Copy the lines from the start of the entries through the line containing "[x=620, y=287]", swapping "English" for "German" and changing nothing else.

* _Extracted data entries_:
○ ○ ○

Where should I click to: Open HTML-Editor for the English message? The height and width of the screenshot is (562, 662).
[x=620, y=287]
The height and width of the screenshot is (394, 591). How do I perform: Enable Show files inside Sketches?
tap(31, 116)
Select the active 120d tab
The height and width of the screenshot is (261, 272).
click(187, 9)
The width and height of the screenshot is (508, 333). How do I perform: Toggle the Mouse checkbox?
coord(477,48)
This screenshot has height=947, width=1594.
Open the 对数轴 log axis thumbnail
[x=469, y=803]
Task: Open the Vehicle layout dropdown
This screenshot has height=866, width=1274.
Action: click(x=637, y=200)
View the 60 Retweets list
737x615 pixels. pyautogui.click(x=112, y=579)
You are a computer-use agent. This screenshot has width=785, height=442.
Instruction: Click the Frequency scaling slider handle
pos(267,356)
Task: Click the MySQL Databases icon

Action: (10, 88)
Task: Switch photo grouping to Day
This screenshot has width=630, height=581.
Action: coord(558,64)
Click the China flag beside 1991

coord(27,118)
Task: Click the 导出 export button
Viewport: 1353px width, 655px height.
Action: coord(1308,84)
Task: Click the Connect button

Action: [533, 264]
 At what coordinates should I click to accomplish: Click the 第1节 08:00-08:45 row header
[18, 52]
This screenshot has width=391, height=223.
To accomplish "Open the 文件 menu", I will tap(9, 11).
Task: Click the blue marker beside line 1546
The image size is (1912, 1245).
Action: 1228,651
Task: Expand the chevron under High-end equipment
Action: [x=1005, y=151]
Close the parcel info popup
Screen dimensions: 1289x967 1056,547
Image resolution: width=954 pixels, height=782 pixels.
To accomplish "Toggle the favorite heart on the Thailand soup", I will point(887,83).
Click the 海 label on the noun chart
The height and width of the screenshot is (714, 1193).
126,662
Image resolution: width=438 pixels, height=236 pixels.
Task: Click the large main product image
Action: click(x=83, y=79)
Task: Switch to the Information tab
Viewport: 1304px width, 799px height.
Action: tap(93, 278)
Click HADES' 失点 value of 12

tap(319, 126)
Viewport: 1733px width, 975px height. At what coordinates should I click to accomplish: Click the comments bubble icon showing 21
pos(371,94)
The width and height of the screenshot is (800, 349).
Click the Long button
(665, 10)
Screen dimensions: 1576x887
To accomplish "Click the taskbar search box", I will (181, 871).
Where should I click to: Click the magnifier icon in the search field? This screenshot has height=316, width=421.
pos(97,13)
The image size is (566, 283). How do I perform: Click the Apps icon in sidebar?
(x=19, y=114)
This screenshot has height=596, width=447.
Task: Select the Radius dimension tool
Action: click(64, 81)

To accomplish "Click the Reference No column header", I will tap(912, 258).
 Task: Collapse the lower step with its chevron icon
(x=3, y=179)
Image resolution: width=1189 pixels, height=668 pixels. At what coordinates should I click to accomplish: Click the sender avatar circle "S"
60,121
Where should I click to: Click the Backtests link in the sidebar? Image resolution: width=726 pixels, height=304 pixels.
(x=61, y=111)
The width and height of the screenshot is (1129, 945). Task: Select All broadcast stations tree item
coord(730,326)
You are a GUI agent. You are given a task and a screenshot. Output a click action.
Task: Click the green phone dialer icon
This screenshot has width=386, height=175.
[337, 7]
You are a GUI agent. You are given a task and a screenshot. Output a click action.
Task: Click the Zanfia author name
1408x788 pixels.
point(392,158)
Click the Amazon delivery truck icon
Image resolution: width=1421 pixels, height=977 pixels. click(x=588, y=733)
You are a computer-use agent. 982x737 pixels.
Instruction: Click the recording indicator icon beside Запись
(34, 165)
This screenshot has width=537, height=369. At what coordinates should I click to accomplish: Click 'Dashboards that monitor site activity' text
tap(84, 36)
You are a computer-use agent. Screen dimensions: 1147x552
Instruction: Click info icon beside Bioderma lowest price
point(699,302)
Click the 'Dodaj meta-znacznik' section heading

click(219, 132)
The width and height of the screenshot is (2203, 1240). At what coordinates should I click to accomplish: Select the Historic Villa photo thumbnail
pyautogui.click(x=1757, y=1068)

○ ○ ○

* _Reply to the task_:
Where should I click to: Open HTML-Editor for the German message? The height and width of the screenshot is (562, 662).
[x=620, y=287]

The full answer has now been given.